• _EXERCISE_
Present the listing below as a Markdown table with the columns "Row" and "Line". Give each nonblank line its own row, numbered in order.

BEGIN STUDY MATERIAL

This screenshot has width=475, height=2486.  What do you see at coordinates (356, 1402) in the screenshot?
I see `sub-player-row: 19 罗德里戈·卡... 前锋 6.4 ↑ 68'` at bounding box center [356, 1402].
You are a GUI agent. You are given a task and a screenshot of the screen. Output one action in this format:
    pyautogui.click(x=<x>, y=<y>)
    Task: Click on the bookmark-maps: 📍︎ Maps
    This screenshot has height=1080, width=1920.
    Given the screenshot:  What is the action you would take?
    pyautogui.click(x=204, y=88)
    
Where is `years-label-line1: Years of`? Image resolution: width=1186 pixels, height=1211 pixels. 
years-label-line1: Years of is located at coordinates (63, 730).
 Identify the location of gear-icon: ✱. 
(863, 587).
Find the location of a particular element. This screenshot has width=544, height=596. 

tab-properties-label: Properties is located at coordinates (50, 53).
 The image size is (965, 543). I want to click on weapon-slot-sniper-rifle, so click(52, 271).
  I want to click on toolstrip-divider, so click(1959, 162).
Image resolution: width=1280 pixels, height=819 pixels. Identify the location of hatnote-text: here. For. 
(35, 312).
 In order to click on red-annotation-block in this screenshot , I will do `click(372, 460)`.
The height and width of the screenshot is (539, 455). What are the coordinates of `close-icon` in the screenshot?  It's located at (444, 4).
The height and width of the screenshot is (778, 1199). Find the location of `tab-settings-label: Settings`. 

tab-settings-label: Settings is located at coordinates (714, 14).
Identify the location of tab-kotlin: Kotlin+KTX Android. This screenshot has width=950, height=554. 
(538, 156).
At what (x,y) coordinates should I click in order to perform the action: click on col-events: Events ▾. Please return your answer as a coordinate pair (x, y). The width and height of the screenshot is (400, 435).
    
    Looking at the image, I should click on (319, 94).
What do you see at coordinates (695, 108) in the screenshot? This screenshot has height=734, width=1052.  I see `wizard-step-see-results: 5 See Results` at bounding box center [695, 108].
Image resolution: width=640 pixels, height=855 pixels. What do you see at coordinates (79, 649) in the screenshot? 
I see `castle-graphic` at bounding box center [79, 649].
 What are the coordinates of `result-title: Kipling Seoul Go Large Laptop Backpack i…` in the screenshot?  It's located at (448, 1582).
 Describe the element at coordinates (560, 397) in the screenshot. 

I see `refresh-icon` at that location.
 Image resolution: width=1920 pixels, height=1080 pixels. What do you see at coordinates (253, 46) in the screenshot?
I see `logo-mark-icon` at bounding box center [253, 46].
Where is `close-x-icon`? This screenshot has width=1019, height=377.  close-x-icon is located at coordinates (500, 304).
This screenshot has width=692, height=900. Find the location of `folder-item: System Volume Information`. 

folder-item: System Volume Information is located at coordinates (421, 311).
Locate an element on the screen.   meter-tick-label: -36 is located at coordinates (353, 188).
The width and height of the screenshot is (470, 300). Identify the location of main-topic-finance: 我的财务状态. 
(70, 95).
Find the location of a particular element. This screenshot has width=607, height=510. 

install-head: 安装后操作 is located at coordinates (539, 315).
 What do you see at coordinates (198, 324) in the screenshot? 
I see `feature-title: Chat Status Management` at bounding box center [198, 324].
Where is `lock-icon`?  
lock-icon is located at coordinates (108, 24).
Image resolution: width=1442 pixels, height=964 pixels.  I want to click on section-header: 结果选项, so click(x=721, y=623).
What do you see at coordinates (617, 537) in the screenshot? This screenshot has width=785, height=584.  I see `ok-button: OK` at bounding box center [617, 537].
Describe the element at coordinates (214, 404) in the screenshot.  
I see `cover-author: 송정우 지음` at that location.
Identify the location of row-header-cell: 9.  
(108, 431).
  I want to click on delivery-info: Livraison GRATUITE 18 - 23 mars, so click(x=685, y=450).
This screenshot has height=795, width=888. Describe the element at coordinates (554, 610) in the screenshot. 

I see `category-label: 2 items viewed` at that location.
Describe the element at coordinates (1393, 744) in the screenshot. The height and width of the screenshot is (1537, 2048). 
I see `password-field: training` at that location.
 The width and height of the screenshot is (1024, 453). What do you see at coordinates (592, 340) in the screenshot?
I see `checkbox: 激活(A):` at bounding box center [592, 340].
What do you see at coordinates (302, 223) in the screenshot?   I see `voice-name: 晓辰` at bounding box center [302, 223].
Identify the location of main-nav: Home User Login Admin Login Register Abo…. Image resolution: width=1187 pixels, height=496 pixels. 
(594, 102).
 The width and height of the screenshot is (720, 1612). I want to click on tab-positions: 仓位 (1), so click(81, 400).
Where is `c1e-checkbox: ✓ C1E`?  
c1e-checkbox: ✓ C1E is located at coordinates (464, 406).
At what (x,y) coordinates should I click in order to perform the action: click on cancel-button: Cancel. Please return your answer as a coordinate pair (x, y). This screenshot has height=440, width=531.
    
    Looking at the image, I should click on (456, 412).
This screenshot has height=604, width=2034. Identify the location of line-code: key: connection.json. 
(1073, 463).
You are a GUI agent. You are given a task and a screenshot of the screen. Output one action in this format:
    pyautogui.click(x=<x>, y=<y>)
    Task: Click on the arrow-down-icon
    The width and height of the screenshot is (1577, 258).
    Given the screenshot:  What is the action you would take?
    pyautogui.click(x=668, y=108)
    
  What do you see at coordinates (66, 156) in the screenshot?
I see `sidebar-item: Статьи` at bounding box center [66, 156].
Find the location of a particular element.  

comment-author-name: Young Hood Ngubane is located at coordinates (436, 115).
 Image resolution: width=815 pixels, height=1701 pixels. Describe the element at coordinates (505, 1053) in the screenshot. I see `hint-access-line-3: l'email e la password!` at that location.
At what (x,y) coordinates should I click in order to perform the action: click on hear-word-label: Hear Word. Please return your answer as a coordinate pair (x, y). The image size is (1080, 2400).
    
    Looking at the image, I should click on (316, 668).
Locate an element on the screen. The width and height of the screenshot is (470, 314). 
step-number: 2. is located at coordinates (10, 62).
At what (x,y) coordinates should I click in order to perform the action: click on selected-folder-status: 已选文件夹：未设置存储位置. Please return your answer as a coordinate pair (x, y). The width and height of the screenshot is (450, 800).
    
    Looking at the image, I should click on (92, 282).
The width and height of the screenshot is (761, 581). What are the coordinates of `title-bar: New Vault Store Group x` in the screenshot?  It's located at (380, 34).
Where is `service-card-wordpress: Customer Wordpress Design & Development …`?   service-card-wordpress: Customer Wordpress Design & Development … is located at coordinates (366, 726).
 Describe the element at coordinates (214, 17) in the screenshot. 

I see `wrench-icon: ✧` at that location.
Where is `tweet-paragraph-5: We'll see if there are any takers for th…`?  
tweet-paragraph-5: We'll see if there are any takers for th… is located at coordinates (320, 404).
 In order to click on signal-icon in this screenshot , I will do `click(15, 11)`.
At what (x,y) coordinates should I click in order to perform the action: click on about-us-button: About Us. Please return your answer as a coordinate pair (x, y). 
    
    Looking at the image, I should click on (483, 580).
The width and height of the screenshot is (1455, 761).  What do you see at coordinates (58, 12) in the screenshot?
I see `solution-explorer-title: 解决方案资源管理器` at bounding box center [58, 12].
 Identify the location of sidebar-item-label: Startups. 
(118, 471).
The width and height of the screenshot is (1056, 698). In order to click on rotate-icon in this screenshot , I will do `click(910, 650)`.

END STUDY MATERIAL

• _YOUR SOLUTION_
| Row | Line |
|---|---|
| 1 | This screenshot has width=475, height=2486.  What do you see at coordinates (356, 1402) in the screenshot? |
| 2 | I see `sub-player-row: 19 罗德里戈·卡... 前锋 6.4 ↑ 68'` at bounding box center [356, 1402]. |
| 3 | You are a GUI agent. You are given a task and a screenshot of the screen. Output one action in this format: |
| 4 |     pyautogui.click(x=<x>, y=<y>) |
| 5 |     Task: Click on the bookmark-maps: 📍︎ Maps |
| 6 |     This screenshot has height=1080, width=1920. |
| 7 |     Given the screenshot:  What is the action you would take? |
| 8 |     pyautogui.click(x=204, y=88) |
| 9 | Where is `years-label-line1: Years of`? Image resolution: width=1186 pixels, height=1211 pixels.  |
| 10 | years-label-line1: Years of is located at coordinates (63, 730). |
| 11 |  Identify the location of gear-icon: ✱.  |
| 12 | (863, 587). |
| 13 | Find the location of a particular element. This screenshot has width=544, height=596.  |
| 14 | tab-properties-label: Properties is located at coordinates (50, 53). |
| 15 |  The image size is (965, 543). I want to click on weapon-slot-sniper-rifle, so click(52, 271). |
| 16 |   I want to click on toolstrip-divider, so click(1959, 162). |
| 17 | Image resolution: width=1280 pixels, height=819 pixels. Identify the location of hatnote-text: here. For.  |
| 18 | (35, 312). |
| 19 |  In order to click on red-annotation-block in this screenshot , I will do `click(372, 460)`. |
| 20 | The height and width of the screenshot is (539, 455). What are the coordinates of `close-icon` in the screenshot?  It's located at (444, 4). |
| 21 | The height and width of the screenshot is (778, 1199). Find the location of `tab-settings-label: Settings`.  |
| 22 | tab-settings-label: Settings is located at coordinates (714, 14). |
| 23 | Identify the location of tab-kotlin: Kotlin+KTX Android. This screenshot has width=950, height=554.  |
| 24 | (538, 156). |
| 25 | At what (x,y) coordinates should I click in order to perform the action: click on col-events: Events ▾. Please return your answer as a coordinate pair (x, y). The width and height of the screenshot is (400, 435). |
| 26 |     Looking at the image, I should click on (319, 94). |
| 27 | What do you see at coordinates (695, 108) in the screenshot? This screenshot has height=734, width=1052.  I see `wizard-step-see-results: 5 See Results` at bounding box center [695, 108]. |
| 28 | Image resolution: width=640 pixels, height=855 pixels. What do you see at coordinates (79, 649) in the screenshot?  |
| 29 | I see `castle-graphic` at bounding box center [79, 649]. |
| 30 |  What are the coordinates of `result-title: Kipling Seoul Go Large Laptop Backpack i…` in the screenshot?  It's located at (448, 1582). |
| 31 |  Describe the element at coordinates (560, 397) in the screenshot.  |
| 32 | I see `refresh-icon` at that location. |
| 33 |  Image resolution: width=1920 pixels, height=1080 pixels. What do you see at coordinates (253, 46) in the screenshot? |
| 34 | I see `logo-mark-icon` at bounding box center [253, 46]. |
| 35 | Where is `close-x-icon`? This screenshot has width=1019, height=377.  close-x-icon is located at coordinates (500, 304). |
| 36 | This screenshot has width=692, height=900. Find the location of `folder-item: System Volume Information`.  |
| 37 | folder-item: System Volume Information is located at coordinates (421, 311). |
| 38 | Locate an element on the screen.   meter-tick-label: -36 is located at coordinates (353, 188). |
| 39 | The width and height of the screenshot is (470, 300). Identify the location of main-topic-finance: 我的财务状态.  |
| 40 | (70, 95). |
| 41 | Find the location of a particular element. This screenshot has width=607, height=510.  |
| 42 | install-head: 安装后操作 is located at coordinates (539, 315). |
| 43 |  What do you see at coordinates (198, 324) in the screenshot?  |
| 44 | I see `feature-title: Chat Status Management` at bounding box center [198, 324]. |
| 45 | Where is `lock-icon`?   |
| 46 | lock-icon is located at coordinates (108, 24). |
| 47 | Image resolution: width=1442 pixels, height=964 pixels.  I want to click on section-header: 结果选项, so click(x=721, y=623). |
| 48 | What do you see at coordinates (617, 537) in the screenshot? This screenshot has width=785, height=584.  I see `ok-button: OK` at bounding box center [617, 537]. |
| 49 | Describe the element at coordinates (214, 404) in the screenshot.   |
| 50 | I see `cover-author: 송정우 지음` at that location. |
| 51 | Identify the location of row-header-cell: 9.   |
| 52 | (108, 431). |
| 53 |   I want to click on delivery-info: Livraison GRATUITE 18 - 23 mars, so click(x=685, y=450). |
| 54 | This screenshot has height=795, width=888. Describe the element at coordinates (554, 610) in the screenshot.  |
| 55 | I see `category-label: 2 items viewed` at that location. |
| 56 | Describe the element at coordinates (1393, 744) in the screenshot. The height and width of the screenshot is (1537, 2048).  |
| 57 | I see `password-field: training` at that location. |
| 58 |  The width and height of the screenshot is (1024, 453). What do you see at coordinates (592, 340) in the screenshot? |
| 59 | I see `checkbox: 激活(A):` at bounding box center [592, 340]. |
| 60 | What do you see at coordinates (302, 223) in the screenshot?   I see `voice-name: 晓辰` at bounding box center [302, 223]. |
| 61 | Identify the location of main-nav: Home User Login Admin Login Register Abo…. Image resolution: width=1187 pixels, height=496 pixels.  |
| 62 | (594, 102). |
| 63 |  The width and height of the screenshot is (720, 1612). I want to click on tab-positions: 仓位 (1), so click(81, 400). |
| 64 | Where is `c1e-checkbox: ✓ C1E`?   |
| 65 | c1e-checkbox: ✓ C1E is located at coordinates (464, 406). |
| 66 | At what (x,y) coordinates should I click in order to perform the action: click on cancel-button: Cancel. Please return your answer as a coordinate pair (x, y). This screenshot has height=440, width=531. |
| 67 |     Looking at the image, I should click on (456, 412). |
| 68 | This screenshot has height=604, width=2034. Identify the location of line-code: key: connection.json.  |
| 69 | (1073, 463). |
| 70 | You are a GUI agent. You are given a task and a screenshot of the screen. Output one action in this format: |
| 71 |     pyautogui.click(x=<x>, y=<y>) |
| 72 |     Task: Click on the arrow-down-icon |
| 73 |     The width and height of the screenshot is (1577, 258). |
| 74 |     Given the screenshot:  What is the action you would take? |
| 75 |     pyautogui.click(x=668, y=108) |
| 76 |   What do you see at coordinates (66, 156) in the screenshot? |
| 77 | I see `sidebar-item: Статьи` at bounding box center [66, 156]. |
| 78 | Find the location of a particular element.   |
| 79 | comment-author-name: Young Hood Ngubane is located at coordinates (436, 115). |
| 80 |  Image resolution: width=815 pixels, height=1701 pixels. Describe the element at coordinates (505, 1053) in the screenshot. I see `hint-access-line-3: l'email e la password!` at that location. |
| 81 | At what (x,y) coordinates should I click in order to perform the action: click on hear-word-label: Hear Word. Please return your answer as a coordinate pair (x, y). The image size is (1080, 2400). |
| 82 |     Looking at the image, I should click on (316, 668). |
| 83 | Locate an element on the screen. The width and height of the screenshot is (470, 314).  |
| 84 | step-number: 2. is located at coordinates (10, 62). |
| 85 | At what (x,y) coordinates should I click in order to perform the action: click on selected-folder-status: 已选文件夹：未设置存储位置. Please return your answer as a coordinate pair (x, y). The width and height of the screenshot is (450, 800). |
| 86 |     Looking at the image, I should click on (92, 282). |
| 87 | The width and height of the screenshot is (761, 581). What are the coordinates of `title-bar: New Vault Store Group x` in the screenshot?  It's located at (380, 34). |
| 88 | Where is `service-card-wordpress: Customer Wordpress Design & Development …`?   service-card-wordpress: Customer Wordpress Design & Development … is located at coordinates (366, 726). |
| 89 |  Describe the element at coordinates (214, 17) in the screenshot.  |
| 90 | I see `wrench-icon: ✧` at that location. |
| 91 | Where is `tweet-paragraph-5: We'll see if there are any takers for th…`?   |
| 92 | tweet-paragraph-5: We'll see if there are any takers for th… is located at coordinates (320, 404). |
| 93 |  In order to click on signal-icon in this screenshot , I will do `click(15, 11)`. |
| 94 | At what (x,y) coordinates should I click in order to perform the action: click on about-us-button: About Us. Please return your answer as a coordinate pair (x, y).  |
| 95 |     Looking at the image, I should click on (483, 580). |
| 96 | The width and height of the screenshot is (1455, 761).  What do you see at coordinates (58, 12) in the screenshot? |
| 97 | I see `solution-explorer-title: 解决方案资源管理器` at bounding box center [58, 12]. |
| 98 |  Identify the location of sidebar-item-label: Startups.  |
| 99 | (118, 471). |
| 100 | The width and height of the screenshot is (1056, 698). In order to click on rotate-icon in this screenshot , I will do `click(910, 650)`. |